Randomized controlled trials of agalsidase alfa or beta in participants diagnosed with Anderson-Fabry disease.

Data collection and analysis: 

Two authors selected relevant trials, assessed methodological quality and extracted data.

Main results: 

Nine trials comparing either agalsidase alfa or beta in 351 participants fulfilled the selection criteria.

Both trials comparing agalsidase alfa to placebo reported on globotriaosylceramide concentration in plasma and tissue; aggregate results were non-significant. One trial reported pain scores measured by the Brief Pain Inventory severity, there was a statistically significant improvement for participants receiving treatment at up to three months, mean difference -2.10 (95% confidence interval -3.79 to -0.41; at up to five months, mean difference -1.90 (95% confidence interval -3.65 to -0.15); and at up to six months, mean difference -2.00 (95% confidence interval -3.66 to -0.34). There was a significant difference in the Brief Pain Inventory pain-related quality of life at over five months and up to six months, mean difference -2.10 (95% confidence interval -3.92 to -0.28) but not at other time points. Death was not an outcome in either of the trials.

One of the three trials comparing agalsidase beta to placebo reported on globotriaosylceramide concentration in plasma and tissue and showed significant improvement: kidney, mean difference -1.70 (95% confidence interval -2.09 to -1.31); heart, mean difference -0.90 (95% confidence interval -1.18 to -0.62); and composite results (renal, cardiac, and cerebrovascular complications and death), mean difference -4.80 (95% confidence interval -5.45 to -4.15).

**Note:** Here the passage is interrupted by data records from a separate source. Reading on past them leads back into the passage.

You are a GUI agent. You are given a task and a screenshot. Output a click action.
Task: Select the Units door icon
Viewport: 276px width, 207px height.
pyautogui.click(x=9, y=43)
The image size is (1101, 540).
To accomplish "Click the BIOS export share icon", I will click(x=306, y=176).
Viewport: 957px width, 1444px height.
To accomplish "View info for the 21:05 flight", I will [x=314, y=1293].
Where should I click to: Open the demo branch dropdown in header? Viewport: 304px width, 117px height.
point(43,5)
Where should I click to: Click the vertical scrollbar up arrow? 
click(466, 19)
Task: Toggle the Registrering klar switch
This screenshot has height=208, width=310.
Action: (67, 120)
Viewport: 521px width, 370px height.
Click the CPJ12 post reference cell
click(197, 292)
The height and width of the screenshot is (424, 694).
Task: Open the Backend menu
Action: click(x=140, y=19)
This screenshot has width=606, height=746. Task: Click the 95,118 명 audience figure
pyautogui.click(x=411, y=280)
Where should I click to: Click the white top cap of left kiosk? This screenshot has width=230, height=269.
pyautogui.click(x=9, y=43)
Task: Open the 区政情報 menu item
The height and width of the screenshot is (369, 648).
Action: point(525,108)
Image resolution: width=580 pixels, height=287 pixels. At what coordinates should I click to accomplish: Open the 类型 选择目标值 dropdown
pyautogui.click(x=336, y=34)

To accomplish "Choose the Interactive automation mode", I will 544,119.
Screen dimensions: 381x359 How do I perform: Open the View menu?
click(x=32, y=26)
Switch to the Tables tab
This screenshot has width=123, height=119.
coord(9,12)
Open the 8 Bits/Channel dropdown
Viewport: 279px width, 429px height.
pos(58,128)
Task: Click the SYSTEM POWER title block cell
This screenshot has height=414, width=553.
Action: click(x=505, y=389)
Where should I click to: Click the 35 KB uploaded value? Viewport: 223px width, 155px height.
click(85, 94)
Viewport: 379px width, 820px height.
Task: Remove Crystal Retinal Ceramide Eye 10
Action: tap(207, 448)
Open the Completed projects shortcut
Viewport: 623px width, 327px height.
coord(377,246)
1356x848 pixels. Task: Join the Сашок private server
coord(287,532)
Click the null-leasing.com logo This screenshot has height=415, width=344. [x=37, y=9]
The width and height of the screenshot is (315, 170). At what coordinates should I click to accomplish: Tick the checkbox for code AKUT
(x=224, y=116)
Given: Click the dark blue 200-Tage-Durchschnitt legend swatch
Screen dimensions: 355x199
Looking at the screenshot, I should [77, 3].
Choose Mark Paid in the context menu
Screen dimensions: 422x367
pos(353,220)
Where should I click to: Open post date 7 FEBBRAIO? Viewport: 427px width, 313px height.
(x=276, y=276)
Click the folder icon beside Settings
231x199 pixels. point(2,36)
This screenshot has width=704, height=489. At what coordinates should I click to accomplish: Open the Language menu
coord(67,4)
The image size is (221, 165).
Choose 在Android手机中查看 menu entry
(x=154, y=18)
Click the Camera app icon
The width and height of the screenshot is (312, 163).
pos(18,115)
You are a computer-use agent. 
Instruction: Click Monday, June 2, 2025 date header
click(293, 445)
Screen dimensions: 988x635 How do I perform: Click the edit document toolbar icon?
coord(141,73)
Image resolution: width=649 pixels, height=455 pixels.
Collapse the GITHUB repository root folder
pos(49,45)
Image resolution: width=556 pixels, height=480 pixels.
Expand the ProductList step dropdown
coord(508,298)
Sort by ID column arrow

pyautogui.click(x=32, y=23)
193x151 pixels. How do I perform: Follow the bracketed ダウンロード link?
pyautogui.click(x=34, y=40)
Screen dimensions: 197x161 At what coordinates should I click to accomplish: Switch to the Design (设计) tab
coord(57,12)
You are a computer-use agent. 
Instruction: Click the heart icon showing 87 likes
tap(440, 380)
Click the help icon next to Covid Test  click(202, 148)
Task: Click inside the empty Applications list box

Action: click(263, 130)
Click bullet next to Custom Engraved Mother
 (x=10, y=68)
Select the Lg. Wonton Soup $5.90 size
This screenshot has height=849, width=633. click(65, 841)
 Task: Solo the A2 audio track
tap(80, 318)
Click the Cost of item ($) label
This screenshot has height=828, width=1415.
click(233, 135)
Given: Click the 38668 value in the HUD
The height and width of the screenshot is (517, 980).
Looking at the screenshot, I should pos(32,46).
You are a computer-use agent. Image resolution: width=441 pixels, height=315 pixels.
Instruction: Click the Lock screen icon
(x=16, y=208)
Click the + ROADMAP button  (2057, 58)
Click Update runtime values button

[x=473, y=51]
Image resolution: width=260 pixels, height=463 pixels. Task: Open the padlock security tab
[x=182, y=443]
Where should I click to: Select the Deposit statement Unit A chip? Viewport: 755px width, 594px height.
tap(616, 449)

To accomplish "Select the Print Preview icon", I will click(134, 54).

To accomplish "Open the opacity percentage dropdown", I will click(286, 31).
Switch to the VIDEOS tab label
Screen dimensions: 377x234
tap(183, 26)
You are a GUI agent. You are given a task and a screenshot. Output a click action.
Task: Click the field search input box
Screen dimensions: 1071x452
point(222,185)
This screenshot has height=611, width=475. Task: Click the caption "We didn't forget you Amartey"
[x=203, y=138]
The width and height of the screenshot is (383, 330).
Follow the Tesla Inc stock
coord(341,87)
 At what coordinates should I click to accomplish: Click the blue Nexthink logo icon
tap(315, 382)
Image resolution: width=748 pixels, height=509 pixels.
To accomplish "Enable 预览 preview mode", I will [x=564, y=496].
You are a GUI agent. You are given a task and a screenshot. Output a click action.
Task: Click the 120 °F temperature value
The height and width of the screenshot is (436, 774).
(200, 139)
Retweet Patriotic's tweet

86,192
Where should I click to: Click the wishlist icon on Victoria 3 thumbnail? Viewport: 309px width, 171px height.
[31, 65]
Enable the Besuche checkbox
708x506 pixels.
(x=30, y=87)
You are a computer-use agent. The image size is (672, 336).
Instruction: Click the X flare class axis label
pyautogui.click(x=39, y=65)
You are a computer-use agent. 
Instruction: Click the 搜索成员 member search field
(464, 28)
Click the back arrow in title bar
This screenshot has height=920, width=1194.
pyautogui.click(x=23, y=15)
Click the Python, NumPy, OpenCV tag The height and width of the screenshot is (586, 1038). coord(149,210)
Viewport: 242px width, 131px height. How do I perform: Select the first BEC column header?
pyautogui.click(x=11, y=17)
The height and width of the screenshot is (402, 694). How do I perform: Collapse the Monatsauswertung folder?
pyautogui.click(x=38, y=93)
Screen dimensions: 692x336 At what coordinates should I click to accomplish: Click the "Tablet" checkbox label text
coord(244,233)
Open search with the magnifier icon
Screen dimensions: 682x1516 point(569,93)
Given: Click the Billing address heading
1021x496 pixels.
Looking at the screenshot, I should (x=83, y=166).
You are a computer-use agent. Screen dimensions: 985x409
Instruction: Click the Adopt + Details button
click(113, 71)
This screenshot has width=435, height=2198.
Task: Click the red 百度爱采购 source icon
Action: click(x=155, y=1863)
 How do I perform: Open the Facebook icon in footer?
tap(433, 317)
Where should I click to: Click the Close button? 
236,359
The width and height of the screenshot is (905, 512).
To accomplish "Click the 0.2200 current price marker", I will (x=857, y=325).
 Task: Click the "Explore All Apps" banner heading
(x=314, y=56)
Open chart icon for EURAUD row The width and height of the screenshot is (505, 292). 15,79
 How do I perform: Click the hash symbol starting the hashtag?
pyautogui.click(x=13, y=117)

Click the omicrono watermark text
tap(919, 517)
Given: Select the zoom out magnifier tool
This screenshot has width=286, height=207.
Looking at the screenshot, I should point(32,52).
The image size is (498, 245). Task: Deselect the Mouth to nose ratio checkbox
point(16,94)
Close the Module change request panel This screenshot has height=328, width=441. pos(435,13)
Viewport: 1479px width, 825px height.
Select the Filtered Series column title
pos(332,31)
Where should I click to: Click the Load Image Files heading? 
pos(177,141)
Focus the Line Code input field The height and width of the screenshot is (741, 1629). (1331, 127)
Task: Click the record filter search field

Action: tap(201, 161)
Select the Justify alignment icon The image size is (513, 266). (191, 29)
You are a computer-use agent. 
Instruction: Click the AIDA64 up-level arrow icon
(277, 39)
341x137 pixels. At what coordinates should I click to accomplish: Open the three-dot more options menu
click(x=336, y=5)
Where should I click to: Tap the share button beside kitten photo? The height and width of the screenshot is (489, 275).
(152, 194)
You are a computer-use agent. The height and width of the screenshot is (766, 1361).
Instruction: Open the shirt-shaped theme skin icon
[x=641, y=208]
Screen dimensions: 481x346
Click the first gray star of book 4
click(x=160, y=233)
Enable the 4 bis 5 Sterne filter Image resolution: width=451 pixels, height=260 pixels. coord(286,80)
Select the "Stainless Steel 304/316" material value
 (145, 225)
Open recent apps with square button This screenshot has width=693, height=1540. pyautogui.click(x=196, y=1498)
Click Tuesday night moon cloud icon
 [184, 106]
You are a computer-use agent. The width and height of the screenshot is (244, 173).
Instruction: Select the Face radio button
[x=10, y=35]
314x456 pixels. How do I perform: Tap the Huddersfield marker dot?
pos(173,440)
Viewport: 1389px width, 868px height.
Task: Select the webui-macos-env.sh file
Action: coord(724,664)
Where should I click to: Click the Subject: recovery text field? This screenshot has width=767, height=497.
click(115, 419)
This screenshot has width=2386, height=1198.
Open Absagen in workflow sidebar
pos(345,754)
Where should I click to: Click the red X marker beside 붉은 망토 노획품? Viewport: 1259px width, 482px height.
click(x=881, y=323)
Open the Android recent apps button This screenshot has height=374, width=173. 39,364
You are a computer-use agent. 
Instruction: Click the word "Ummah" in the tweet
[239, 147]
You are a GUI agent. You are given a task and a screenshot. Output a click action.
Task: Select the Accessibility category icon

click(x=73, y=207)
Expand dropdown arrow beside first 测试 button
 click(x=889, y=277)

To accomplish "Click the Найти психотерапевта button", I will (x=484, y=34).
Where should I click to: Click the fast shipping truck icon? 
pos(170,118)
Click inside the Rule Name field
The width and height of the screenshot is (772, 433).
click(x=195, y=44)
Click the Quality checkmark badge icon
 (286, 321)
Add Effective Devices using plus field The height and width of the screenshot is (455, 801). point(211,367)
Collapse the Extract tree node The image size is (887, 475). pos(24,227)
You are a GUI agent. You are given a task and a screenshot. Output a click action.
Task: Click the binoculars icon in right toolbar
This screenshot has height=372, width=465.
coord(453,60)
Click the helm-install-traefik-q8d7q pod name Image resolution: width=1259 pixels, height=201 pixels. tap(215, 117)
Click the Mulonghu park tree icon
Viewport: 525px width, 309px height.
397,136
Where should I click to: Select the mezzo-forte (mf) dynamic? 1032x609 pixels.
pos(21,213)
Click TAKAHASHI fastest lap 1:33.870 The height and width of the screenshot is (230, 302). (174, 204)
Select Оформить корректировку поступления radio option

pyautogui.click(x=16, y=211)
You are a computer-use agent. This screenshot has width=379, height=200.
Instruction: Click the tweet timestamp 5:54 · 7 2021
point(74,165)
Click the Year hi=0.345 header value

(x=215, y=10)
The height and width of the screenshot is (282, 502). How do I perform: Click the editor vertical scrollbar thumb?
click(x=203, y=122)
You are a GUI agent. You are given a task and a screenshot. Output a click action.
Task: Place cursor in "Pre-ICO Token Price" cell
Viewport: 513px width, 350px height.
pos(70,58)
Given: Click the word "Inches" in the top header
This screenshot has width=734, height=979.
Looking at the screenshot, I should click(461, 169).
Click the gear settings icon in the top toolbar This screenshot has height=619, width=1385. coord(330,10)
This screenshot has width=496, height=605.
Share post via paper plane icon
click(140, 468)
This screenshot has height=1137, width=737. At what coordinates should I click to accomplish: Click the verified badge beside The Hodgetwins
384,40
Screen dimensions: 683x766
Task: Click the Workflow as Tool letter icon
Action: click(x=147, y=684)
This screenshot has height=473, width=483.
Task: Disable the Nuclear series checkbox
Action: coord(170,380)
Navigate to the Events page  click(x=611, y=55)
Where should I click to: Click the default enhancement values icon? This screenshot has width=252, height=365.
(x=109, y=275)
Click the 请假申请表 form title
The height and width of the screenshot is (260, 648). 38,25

There was no significant difference between groups for death; no trials reported on pain.

Only two trials compared agalsidase alfa to agalsidase beta. One of them showed no significant difference between the groups regarding adverse events, risk ratio 0.36 (95% confidence interval 0.08 to 1.59), or any serious adverse events; risk ratio 0.30; (95% confidence interval 0.03 to 2.57).

Two trials compared different dosing schedules of agalsidase alfa. One of them involved three different doses (0.2 mg/kg every two weeks; 0.1 mg/kg weekly and; 0.2 mg/kg weekly), the other trial evaluated two further doses to the dosage schedules: 0.4 mg/kg every week and every other week. Both trials failed to show significant differences with various dosing schedules on globotriaosylceramide levels. No significant differences were found among the schedules for the primary efficacy outcome of self-assessed health state, or for pain scores.

One trial comparing agalsidase alfa to agalsidase beta showed no significant difference for any adverse events such as dyspnoea and hypertension.

The methodological quality of the included trials was generally unclear for the random sequence generation and allocation concealment.